My history with A-Basin goes way back to the early 1980s.  I remember a memorable July 4 snow storm during that era, and lots of other assorted mayhem.

OK, mayhem may be stretching it a bit, but there was the time when I was hurrying to get to the slopes and accidentally slammed my friend’s thumb in the sliding side-panel door of that old lime-green ’75 Ford Econoline.

The mishap required a quick trip down to the Snake River emergency clinic at Keystone, but we were back on the mountain by lunchtime. And despite a new hand and forearm splint, to which we promptly taped a ski pole, at the end of the day, my friend led me on my first ride through Montezuma Bowl.

Twenty years later, I was teaching my toddler to ski at A-Basin. Sure, we’d go to Keystone with Opa now and then, or trek over to Breck on a fine spring day, but we lived in Summit Cove at the time and A-Basin was always our home mountain — the “Hausberg,” as the alpine villagers of Europe call it.

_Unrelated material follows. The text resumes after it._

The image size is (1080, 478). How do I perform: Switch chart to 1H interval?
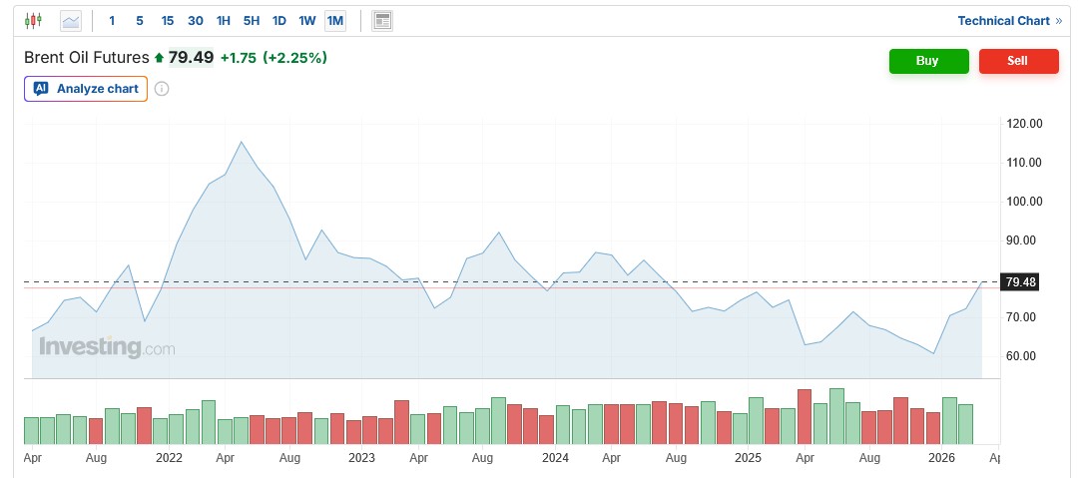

It’s where you take turns sharing childcare duties with your friends, watching their kids they make a few laps, and vice-versa. The place where several generations of family have skied. Maybe you’ve even scattered the ashes of a loved one from the summit. It’s where you feel the global mountain vibe that ties all high country dwellers together regardless of national borders.

It’s where you ski with Opa and Omi.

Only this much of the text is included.